00:24:28.920 On the affirmations, I just took a chance on the affirmations.
00:24:35.260 This was a couple months ago.
00:24:37.180 And someone who I hadn't heard from in a long time, I just picked them kind of randomly.
00:24:41.320 It's kind of an old friend of mine.
00:24:42.900 And I wrote down for a couple days, this person will text me.
00:24:47.320 This person will text me over and over again.
00:24:49.940 So a couple months go by, and I basically forget about it.
00:24:55.420 And I kid you not, Scott, I'm at the gym.
00:24:58.100 I'm just about to close my locker.
00:25:00.380 And guess who I get a text from?
00:25:02.660 And I haven't heard from this person for a long time.
00:25:07.000 All right.
00:25:07.380 You have to tell me how long.
00:25:08.740 Are we talking years?
00:25:10.140 You haven't heard from them?
00:25:10.720 I would say years.
00:25:12.100 I went to university with them.
00:25:14.160 And so that was probably about four or five years ago that I graduated.
00:25:19.400 So this is a person who I'm not in contact with very often.
00:25:24.260 Yeah, it's funny because the very first time that somebody told me
00:25:27.640 about affirmations, it was exactly that story.
00:25:30.320 Without the texting, it was a phone call.
00:25:32.600 And it was that somebody got somebody to call them out of the blue that they
00:25:38.000 wanted to call that they hadn't heard from in years and years and years,
00:25:41.680 and then the phone rang.
00:25:43.120 So that was the very first story I heard.
00:25:45.360 Now, of course, as the people in the comments are saying,
00:25:48.500 coincidence is coincidence, and there are going to be coincidences.
00:25:51.880 So as I was advised the first time I tried affirmations, and it worked out so well,
00:25:59.560 and then I said, well, it's probably just a coincidence.
00:26:01.940 You almost have to try something that just couldn't happen on its own,
00:26:05.920 and it has to be more than one thing, or you're not going to know anything.
00:26:09.080 Well, that's why I picked this person, because I didn't want to pick a person
00:26:13.340 who I am in normal contact with.
00:26:15.960 I wanted to pick someone who, you know, the odds of them getting in contact with me
00:26:19.900 weren't zero, but they weren't 80% either.
00:26:23.860 I wanted it to be someone who, you know, would be less than 50-50.
00:26:29.020 Yeah, you only had one affirmation, right?
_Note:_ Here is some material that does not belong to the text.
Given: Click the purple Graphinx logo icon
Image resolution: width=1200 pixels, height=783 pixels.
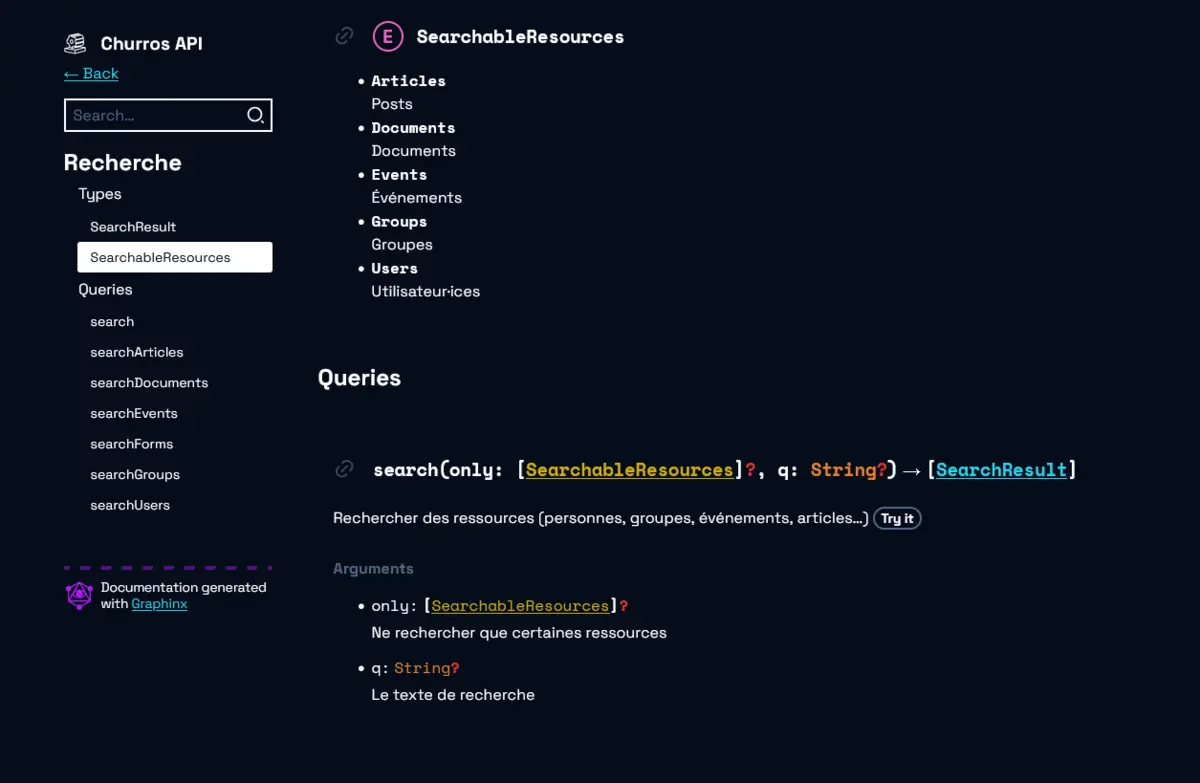Looking at the screenshot, I should pyautogui.click(x=79, y=596).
00:26:31.520 It was the only one you were doing?
00:26:33.160 Yes, and I didn't say it over and over.
00:26:36.520 I kind of just wrote it down, and I did that for, I'd say, three or four days.
00:26:41.480 All right, so now...
00:26:42.660 When that text came in, I was just like, damn it, Scott, damn it.
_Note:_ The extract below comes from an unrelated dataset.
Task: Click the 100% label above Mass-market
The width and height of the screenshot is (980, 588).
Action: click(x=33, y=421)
00:26:46.300 You were the first person I thought of.
00:26:50.020 That's how I get you.
00:26:51.380 So now are you going to try it on something else?
00:26:54.780 Maybe raise your sights from getting a text to getting something better?
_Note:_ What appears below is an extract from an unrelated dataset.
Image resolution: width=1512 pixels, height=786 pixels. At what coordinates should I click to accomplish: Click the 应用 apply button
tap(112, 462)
00:26:58.960 Well, I'll tell you, before I even heard you talk about this,
00:27:03.180 I got this idea from Jim Carrey in an interview.
00:27:06.240 He was talking about how he wrote a check to himself.
00:27:09.460 Right, a million dollars.
00:27:11.260 Right, a million dollars.
00:27:12.540 Obviously, mine wasn't a million dollars, but it was an amount I wanted in my bank account.
00:27:18.800 So I literally took a screenshot of my online bank account, and I wrote the number.
00:27:23.600 And it was a reasonable number, you know, it wasn't crazy.
00:27:28.840 And of course, I've far surpassed that now.
00:27:33.320 Nice.
00:27:33.720 I don't want to sound too cocky.
00:27:37.900 No, people hate you.
00:27:39.540 People hate you.
00:27:40.940 Yeah, have you watched the Michael Jordan documentary?
00:27:42.820 I mean, there's a little bit of that at play there, too.
00:27:45.280 I found him to be quite cocky.
00:27:47.640 No, but that's a good suggestion.
00:27:50.000 I kept meaning to watch that, so I'm glad you reminded me.
00:27:52.620 All right, so thanks for the call.
00:27:54.860 Okay, thank you, Scott.
00:27:56.240 Thank you.
00:27:56.640 All right, take care.
00:27:59.580 All right, I'm going to wind it down for tonight.
00:28:04.720 I hope some of you had similar kinds of problems, and maybe some of that helped you.
00:28:10.300 I don't know.
00:28:11.680 And in the meantime, I will see you right early in the morning.